▶ _Data_:

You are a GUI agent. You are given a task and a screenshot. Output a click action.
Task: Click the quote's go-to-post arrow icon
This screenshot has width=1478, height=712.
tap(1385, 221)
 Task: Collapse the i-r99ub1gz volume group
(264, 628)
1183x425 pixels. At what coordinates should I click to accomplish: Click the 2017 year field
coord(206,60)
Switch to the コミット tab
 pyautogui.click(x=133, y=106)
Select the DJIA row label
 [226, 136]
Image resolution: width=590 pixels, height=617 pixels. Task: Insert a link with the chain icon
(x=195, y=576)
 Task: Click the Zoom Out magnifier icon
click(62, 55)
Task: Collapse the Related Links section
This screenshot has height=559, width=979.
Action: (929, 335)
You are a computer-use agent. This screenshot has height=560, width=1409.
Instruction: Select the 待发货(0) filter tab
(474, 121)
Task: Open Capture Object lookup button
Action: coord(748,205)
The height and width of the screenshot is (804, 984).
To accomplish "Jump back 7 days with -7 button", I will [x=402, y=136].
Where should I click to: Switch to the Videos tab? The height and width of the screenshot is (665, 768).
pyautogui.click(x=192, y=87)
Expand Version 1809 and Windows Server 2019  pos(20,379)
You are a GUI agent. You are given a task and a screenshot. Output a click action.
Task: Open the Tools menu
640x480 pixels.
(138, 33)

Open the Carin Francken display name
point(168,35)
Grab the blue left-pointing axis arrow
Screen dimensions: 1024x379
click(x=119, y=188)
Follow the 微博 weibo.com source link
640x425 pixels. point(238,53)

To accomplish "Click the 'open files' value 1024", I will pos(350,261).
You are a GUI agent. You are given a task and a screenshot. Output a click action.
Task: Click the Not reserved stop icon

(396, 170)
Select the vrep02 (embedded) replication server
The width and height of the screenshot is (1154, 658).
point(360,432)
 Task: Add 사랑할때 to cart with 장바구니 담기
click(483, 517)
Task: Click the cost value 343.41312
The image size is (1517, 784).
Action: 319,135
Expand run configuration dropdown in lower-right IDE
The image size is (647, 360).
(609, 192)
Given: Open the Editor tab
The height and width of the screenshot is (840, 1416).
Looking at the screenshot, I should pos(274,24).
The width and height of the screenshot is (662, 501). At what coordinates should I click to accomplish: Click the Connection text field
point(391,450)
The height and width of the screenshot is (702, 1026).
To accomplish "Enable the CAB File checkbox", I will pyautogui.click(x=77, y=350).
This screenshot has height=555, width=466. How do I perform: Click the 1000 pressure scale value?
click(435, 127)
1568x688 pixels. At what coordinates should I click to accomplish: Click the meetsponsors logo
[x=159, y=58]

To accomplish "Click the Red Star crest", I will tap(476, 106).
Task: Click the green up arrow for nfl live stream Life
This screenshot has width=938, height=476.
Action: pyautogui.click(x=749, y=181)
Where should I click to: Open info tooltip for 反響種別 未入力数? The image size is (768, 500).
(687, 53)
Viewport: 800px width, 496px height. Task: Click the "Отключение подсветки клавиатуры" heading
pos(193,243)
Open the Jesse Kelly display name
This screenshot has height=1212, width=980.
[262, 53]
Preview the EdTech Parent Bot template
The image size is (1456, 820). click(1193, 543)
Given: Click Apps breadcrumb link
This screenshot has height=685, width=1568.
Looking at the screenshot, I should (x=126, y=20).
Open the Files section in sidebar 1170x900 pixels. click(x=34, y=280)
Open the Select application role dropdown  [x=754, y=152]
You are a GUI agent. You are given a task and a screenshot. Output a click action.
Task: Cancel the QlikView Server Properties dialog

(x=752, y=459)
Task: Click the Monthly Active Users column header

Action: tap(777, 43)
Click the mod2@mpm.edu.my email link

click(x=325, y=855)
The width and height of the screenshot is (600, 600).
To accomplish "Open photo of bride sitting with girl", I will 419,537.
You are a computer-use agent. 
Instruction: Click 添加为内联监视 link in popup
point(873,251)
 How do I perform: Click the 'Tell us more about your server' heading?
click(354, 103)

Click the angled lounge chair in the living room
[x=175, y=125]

▶ _Exercise description_: Tally the lines of the records above that contain the word "arrow". Give only the total.

▶ _Worked solution_: 3